■ **What is being asked**
Please resume the passage below on VLF remote sensing of the lower ionosphere, continuing after its final sentence.

■ **Provided passage**
-.-.-

The typical energy range of the electrons precipitated by a WEP burst penetrates into the atmosphere to altitudes of 60-85 km, the ionospheric D-region. This is one of the least well understood parts of the atmosphere. There is currently a fairly poor understanding of the properties, creation, and variability of this region.  One complementary technique to study WEP makes use of long range remote sensing of very low frequency (VLF) waves propagating inside the waveguide bounded by the lower ionosphere and the Earth’s surface. Significant variations in the received amplitude and/or phase of fixed frequency VLF transmissions arise from localized changes in the lower ionosphere. Further discussion on the use of subionospheric VLF propagation as a remote sensing probe can be found in recent review articles [e.g., Barr et al., 2000; Rodger, 2003]. WEP leads to localized ionospheric modifications produced by secondary ionisation just below the D-region of the ionosphere, which are observed as “Trimpi” perturbations in subionospheric VLF transmissions [Helliwell et al., 1973].Examples of Trimpi perturbations in amplitude and phase are shown in Figures 4 and 5. These perturbations begin with a relatively fast (~1 s) change in the received amplitude and/or phase, followed by a slower relaxation (< 100 s) back to the unperturbed signal level due to the recombination of the additional ionisation. Trimpi perturbations permit observers to study WEP fluxes and the chemistry of the nighttime lower ionosphere [e.g., Pasko and Inan, 1994], from locations remote from the actual precipitation region.

-.-.-

■ **Data records**
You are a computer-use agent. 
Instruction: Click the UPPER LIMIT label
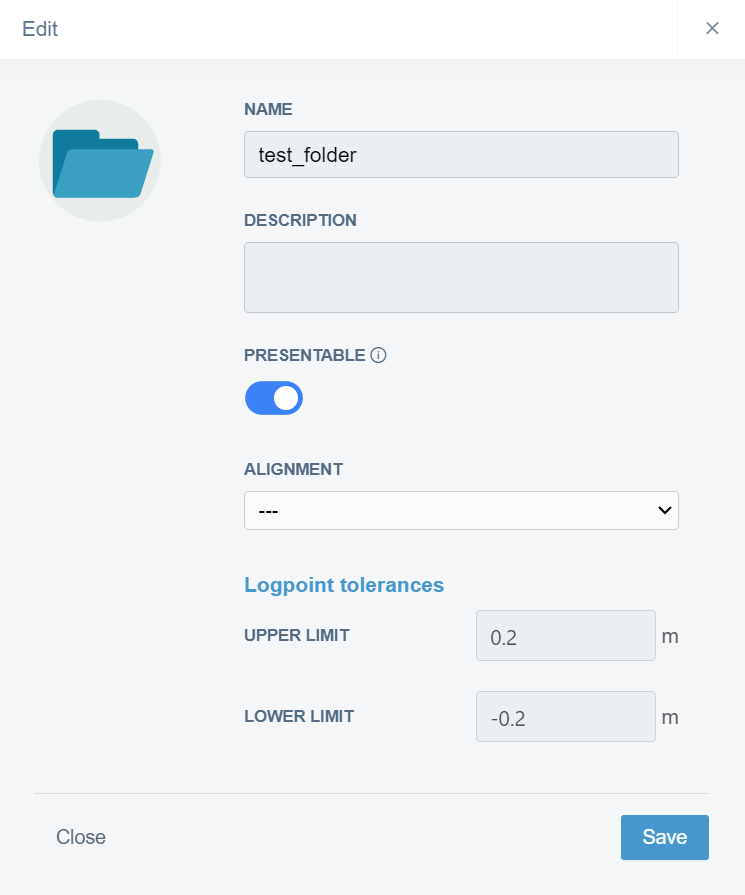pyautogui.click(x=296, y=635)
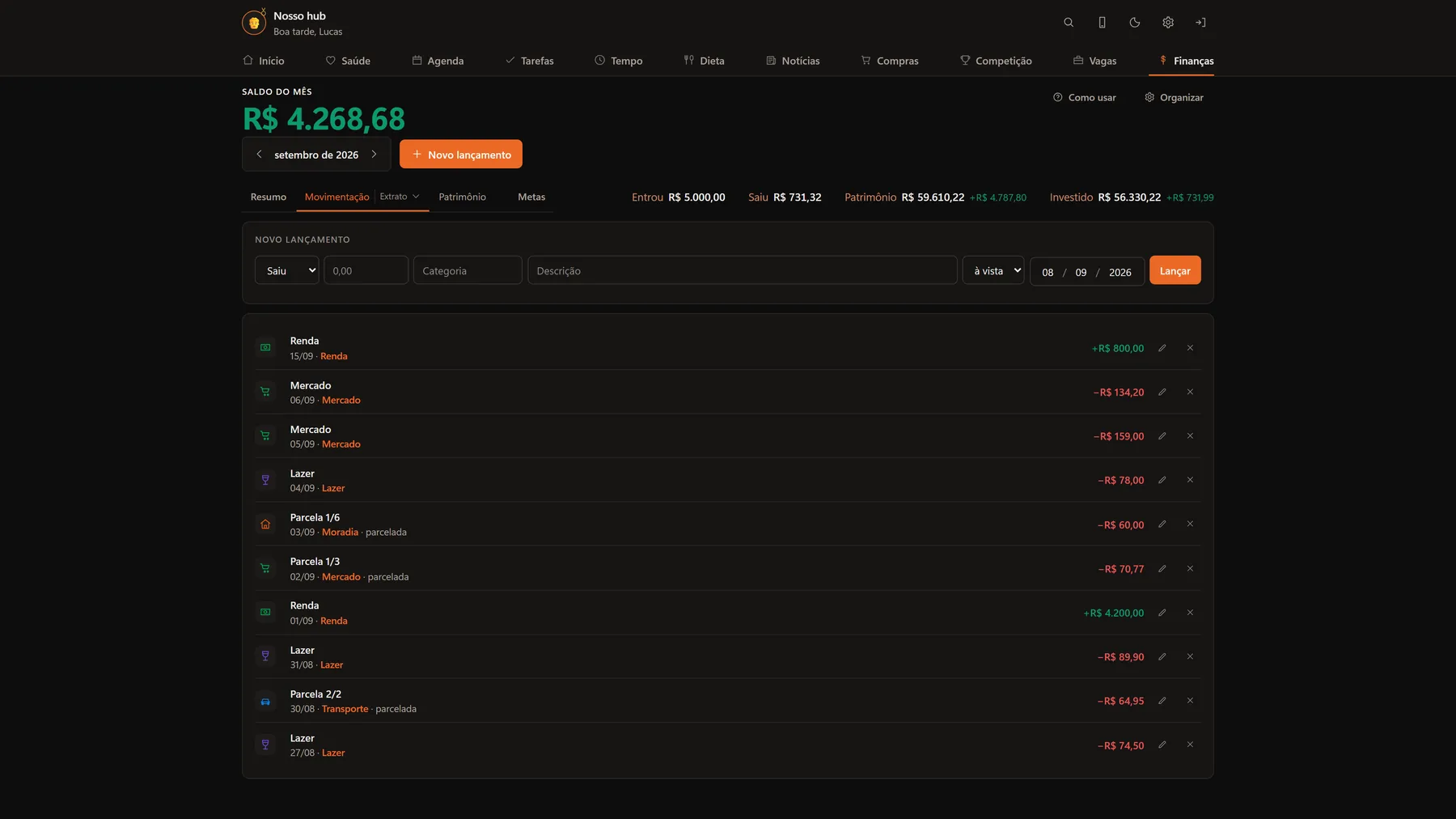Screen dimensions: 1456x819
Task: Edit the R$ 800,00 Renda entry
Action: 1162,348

-.-.-

■ **Right answer**
Until recently there was considerable uncertainty as to the typical size of the D-region patch altered by WEP. Trimpi perturbations have been used to show that WEP produced patches are large (at least 600 km´1500 km) [Clilverd et al., 2002], considerably larger than the observed dimensions of whistler ducts [e.g., Angerami, 1970]. Large D-region patch dimensions have been explained through a quasi-trapped whistler propagation theory in which ducted energy spreads at the magnetic equator [Strangeways, 1999], resulting in whistler-mode signals which have leaked outside their whistler duct still contributing to the horizontal lateral extent of WEP. Such leakage would give a significantly larger precipitation footprint than the actual dimensions of the whistler duct. A different mechanism also leading to large WEP patch dimensions comes through the precipitation caused by obliquely (nonducted) propagating whistlers, creating an ionospheric disturbance of ~1000 km spatial extent [Johnson et al., 1999]. At this stage there is no clear experimental evidence to indicate whether quasi-ducted or nonducted whistler propagation dominates the overall WEP losses [Rodger et al., 2003].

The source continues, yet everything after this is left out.